### What is required
Up to and including the line with "Task: Expand system tray hidden icons", please reproduce the lines below exactly, beginning with the first.

### Data extracts
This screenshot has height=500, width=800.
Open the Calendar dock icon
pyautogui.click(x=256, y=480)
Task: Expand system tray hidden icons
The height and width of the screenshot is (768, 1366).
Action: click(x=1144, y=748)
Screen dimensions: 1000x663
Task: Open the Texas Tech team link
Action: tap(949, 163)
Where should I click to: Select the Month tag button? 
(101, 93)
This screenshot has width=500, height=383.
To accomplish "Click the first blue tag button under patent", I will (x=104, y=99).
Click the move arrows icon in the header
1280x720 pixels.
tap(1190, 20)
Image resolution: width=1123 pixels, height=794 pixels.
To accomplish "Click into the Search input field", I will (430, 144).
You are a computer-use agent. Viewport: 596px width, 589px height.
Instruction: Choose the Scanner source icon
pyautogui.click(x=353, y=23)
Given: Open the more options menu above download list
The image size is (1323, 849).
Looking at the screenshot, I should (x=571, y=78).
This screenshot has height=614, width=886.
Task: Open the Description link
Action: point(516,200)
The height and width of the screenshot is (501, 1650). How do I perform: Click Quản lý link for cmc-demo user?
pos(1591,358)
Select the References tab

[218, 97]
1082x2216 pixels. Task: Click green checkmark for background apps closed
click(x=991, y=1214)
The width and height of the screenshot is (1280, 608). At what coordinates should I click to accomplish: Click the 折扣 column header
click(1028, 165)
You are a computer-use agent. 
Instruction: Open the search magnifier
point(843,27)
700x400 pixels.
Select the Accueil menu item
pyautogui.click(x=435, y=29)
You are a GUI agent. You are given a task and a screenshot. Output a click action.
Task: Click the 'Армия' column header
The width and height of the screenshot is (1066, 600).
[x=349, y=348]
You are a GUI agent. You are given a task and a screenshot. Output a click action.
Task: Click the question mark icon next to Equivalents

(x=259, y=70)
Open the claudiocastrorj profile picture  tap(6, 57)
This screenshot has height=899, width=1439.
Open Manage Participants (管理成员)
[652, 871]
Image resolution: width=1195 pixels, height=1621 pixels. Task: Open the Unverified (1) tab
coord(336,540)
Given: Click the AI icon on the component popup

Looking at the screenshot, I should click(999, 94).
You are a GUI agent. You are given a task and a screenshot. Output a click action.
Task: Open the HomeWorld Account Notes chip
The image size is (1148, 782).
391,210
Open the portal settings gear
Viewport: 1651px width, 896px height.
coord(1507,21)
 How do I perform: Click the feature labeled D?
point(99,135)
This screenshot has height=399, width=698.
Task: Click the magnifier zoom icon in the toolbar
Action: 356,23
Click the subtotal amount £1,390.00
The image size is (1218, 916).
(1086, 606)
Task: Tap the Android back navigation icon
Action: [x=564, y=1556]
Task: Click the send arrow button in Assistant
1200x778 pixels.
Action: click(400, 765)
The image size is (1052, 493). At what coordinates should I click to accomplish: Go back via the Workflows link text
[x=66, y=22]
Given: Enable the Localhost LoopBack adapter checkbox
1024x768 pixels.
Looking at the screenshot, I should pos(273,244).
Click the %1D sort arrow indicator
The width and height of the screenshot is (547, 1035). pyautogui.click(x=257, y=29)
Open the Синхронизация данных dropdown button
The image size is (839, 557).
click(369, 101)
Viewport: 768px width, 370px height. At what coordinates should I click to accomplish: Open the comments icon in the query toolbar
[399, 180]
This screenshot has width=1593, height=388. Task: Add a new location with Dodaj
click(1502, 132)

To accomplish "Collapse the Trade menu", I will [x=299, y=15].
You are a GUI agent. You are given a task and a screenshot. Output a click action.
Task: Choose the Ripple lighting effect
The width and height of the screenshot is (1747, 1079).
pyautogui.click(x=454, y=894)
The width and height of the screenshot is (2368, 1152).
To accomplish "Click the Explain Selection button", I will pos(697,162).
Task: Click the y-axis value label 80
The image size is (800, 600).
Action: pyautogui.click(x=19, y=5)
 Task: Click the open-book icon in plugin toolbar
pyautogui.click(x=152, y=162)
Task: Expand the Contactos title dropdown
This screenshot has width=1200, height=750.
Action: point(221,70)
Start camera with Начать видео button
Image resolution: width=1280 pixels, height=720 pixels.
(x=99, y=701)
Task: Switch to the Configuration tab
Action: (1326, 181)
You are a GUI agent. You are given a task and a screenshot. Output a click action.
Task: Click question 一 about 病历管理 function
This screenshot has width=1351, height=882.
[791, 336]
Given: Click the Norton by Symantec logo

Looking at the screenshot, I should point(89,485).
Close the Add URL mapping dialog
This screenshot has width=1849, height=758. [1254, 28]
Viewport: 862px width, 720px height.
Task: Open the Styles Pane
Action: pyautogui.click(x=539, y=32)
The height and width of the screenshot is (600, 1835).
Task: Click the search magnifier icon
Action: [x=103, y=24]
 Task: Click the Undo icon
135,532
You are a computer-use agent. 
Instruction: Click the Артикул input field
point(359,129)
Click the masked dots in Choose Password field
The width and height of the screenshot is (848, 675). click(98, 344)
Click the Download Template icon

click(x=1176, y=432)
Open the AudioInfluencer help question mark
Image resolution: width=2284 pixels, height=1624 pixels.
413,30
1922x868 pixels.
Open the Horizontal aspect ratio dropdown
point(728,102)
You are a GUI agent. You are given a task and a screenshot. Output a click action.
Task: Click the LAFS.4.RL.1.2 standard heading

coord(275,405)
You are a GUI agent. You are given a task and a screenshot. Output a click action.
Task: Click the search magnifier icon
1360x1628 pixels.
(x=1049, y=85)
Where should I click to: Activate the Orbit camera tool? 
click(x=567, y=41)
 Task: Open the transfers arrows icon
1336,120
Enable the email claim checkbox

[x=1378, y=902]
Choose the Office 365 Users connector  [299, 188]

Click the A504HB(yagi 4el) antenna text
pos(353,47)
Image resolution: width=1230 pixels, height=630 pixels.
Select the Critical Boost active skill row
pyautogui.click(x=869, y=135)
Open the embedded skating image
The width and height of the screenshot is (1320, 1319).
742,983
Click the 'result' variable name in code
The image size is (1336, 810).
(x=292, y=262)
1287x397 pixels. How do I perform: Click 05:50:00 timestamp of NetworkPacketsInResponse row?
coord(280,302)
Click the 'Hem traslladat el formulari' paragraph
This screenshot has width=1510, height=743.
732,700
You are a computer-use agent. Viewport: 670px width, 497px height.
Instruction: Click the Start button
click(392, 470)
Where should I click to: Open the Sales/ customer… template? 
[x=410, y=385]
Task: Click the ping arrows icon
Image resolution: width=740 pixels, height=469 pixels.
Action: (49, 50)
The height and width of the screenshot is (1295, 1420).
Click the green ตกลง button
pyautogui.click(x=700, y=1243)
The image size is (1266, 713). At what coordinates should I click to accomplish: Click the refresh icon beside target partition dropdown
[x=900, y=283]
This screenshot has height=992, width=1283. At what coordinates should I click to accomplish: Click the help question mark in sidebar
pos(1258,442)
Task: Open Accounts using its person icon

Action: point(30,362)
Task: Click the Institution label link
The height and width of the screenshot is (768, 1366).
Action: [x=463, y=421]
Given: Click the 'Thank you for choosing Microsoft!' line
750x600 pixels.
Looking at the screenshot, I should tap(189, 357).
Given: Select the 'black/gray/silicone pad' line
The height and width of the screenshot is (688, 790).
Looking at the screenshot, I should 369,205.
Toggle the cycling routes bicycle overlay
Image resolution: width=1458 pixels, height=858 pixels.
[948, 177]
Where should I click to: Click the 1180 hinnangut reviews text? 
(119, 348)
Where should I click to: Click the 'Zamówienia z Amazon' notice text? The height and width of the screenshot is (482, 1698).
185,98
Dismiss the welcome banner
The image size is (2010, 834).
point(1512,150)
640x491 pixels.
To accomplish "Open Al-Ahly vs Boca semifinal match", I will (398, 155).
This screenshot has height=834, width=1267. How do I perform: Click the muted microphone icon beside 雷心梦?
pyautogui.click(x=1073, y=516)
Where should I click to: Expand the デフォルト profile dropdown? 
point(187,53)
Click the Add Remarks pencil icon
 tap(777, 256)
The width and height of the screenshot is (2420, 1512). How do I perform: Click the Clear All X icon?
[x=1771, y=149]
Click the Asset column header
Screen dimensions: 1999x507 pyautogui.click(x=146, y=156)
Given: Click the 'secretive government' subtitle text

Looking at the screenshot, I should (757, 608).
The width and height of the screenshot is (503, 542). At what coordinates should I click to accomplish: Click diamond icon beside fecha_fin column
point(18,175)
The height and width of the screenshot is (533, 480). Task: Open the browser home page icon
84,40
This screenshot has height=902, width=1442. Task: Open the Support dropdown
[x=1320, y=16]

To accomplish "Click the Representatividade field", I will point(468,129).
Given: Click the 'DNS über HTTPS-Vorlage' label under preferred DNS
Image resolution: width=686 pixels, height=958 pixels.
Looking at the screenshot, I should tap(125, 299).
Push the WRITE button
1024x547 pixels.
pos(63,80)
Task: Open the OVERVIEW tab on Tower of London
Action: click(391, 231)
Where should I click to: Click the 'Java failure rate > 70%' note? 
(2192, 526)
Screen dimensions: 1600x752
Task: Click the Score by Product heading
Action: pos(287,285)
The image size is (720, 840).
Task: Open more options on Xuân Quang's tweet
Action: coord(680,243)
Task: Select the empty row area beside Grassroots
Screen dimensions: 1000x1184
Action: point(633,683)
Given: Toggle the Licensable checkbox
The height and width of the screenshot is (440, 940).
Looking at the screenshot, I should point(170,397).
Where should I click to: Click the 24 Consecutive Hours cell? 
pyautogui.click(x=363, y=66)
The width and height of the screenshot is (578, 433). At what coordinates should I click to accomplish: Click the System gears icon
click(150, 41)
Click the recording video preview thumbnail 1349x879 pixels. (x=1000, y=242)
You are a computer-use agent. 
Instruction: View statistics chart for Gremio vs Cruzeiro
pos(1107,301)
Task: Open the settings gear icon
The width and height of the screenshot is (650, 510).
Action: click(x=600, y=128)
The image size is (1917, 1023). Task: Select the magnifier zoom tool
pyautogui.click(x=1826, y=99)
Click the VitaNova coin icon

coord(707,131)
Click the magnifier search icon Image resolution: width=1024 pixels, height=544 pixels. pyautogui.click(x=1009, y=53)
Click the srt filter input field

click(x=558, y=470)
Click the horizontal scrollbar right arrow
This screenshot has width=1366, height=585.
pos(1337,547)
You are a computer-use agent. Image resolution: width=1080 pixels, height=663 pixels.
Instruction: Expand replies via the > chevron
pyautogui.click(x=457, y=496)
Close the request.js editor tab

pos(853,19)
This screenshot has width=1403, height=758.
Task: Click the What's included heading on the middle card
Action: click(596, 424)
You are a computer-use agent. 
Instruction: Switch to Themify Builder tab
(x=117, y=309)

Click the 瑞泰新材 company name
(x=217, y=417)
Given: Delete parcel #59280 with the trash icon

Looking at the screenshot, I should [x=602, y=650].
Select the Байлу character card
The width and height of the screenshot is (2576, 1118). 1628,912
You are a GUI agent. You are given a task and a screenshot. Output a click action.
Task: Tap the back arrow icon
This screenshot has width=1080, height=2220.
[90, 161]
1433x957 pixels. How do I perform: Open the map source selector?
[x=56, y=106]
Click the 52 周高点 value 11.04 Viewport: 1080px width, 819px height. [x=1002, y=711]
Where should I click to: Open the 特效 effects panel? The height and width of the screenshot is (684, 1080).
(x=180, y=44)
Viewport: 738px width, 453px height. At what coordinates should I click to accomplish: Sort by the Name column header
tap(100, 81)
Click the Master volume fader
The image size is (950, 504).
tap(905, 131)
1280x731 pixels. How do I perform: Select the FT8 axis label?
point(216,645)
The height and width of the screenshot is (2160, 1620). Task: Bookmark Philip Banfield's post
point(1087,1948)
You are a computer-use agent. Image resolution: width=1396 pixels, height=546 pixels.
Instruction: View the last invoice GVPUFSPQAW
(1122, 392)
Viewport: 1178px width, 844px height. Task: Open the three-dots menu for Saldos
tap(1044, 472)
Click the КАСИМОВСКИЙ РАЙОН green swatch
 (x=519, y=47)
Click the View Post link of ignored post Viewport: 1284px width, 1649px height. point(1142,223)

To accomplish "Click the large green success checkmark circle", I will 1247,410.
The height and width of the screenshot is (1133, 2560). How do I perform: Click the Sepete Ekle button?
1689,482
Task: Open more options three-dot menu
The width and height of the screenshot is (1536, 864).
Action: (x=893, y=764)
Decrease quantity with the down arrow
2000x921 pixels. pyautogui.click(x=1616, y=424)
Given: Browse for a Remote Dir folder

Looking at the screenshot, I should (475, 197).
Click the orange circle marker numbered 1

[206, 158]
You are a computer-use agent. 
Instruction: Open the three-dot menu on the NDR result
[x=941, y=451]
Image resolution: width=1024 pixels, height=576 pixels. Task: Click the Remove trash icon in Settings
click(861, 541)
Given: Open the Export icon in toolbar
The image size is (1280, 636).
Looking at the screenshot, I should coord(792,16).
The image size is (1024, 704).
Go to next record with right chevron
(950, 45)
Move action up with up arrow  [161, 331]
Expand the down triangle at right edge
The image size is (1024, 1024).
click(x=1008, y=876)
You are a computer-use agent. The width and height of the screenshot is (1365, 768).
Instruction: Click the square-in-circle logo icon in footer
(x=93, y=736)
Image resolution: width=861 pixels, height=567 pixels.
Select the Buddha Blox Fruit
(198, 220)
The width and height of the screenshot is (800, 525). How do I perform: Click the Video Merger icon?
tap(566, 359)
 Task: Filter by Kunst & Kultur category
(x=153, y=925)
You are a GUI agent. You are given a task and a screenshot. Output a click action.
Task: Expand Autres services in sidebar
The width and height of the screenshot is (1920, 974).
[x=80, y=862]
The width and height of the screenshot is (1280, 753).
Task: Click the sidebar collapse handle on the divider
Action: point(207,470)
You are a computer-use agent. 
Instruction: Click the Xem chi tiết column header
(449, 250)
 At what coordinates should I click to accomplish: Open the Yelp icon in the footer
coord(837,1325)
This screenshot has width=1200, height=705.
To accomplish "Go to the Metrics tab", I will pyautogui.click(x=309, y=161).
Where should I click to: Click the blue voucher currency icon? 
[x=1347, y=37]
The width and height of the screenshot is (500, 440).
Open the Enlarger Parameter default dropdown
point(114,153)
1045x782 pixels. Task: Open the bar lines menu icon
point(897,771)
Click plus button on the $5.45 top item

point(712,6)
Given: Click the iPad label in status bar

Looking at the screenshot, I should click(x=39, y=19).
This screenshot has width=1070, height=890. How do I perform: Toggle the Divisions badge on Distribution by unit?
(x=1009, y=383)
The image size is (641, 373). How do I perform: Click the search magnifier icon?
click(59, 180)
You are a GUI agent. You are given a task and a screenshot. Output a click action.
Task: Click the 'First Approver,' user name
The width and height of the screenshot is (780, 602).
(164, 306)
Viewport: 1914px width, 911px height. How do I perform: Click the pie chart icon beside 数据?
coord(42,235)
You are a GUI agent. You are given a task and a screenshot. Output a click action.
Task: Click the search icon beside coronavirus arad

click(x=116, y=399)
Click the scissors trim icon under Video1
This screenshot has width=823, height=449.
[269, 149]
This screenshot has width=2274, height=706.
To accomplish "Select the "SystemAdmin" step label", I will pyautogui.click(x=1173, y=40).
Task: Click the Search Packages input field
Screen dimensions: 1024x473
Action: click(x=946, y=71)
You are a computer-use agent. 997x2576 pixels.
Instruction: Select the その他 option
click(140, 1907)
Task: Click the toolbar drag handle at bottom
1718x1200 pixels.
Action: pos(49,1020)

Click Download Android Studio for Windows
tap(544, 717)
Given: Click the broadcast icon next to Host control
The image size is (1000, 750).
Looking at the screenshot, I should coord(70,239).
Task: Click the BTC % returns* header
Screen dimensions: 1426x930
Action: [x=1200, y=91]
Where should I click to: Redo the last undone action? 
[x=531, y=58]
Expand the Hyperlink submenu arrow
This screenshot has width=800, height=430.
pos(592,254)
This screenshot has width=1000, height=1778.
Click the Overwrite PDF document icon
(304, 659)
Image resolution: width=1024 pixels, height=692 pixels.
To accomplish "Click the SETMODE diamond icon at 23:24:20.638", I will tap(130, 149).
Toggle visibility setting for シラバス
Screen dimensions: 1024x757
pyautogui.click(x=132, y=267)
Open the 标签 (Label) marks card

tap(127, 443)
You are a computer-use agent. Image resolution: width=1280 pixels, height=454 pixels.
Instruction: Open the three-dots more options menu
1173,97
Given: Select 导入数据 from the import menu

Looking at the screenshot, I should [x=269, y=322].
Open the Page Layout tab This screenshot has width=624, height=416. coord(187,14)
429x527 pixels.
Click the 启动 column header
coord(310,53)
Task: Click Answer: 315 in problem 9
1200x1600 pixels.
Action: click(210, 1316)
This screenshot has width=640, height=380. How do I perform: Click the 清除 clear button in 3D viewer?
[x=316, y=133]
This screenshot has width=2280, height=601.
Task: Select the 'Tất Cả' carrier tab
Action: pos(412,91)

### Your solution
This screenshot has height=500, width=800.
Open the Calendar dock icon
pyautogui.click(x=256, y=480)
Task: Expand system tray hidden icons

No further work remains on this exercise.